3) Le rôle des espèces végétales

Les espèces végétales peuvent induire des RPE différents, même si elles sont cultivées dans

les mêmes conditions physico-chimiques (Dijkstra et al., 2010; Pausch et al., 2013; Wang et

al., 2016). Par exemple, Shahzad et al. (2015) et Cheng et al. (2003) ont montré qu’en prairie

ou en culture annuelle, le RPE est plus élevé pour des légumineuses (i.e. trèfle blanc et soja)

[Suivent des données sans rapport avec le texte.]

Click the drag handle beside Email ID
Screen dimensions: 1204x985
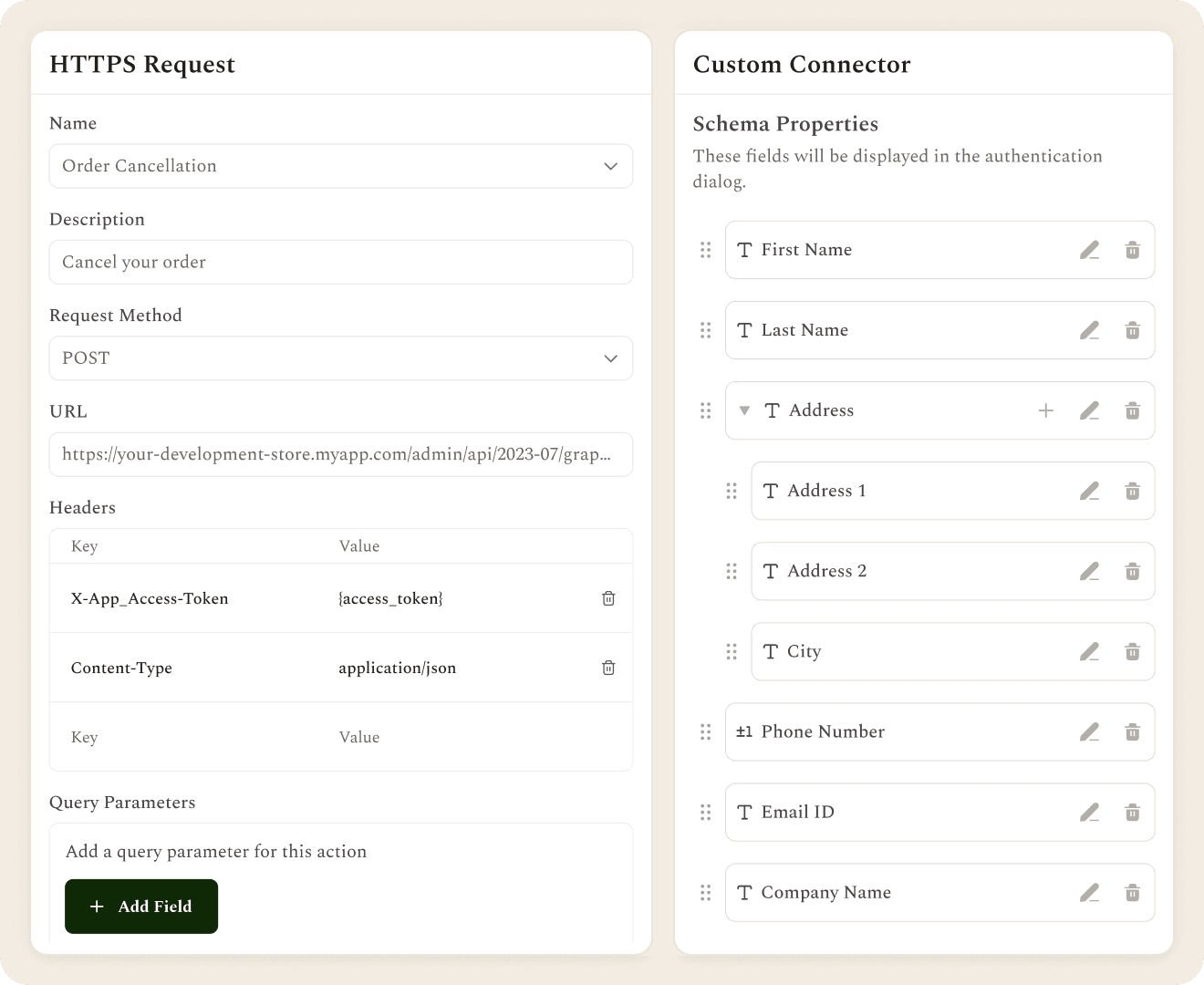tap(705, 812)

que pour des graminées (i.e. raygrass anglais et blé). De plus, la méta-analyse réalisée par Huo

et al. (2017) montre que les arbres induisent un RPE plus important que les espèces prairiales,

qui elles-mêmes induisent un RPE plus élevé que les espèces en sol cultivé. L’aptitude des

espèces à produire des rhizodépôts peut varier tant en qualité qu’en quantité et induire une large

variation de RPE (Wang et al., 2016; Liu et al., 2017). En effet, chez les légumineuses, la

quantité de rhizodépôts serait supérieure aux non légumineuses (Jones et al.,

2009) suggérant une photosynthèse plus importante ; ce qui expliquerait les hautes

valeurs de RPE en lien avec une demande en nutriments de la plante plus importante.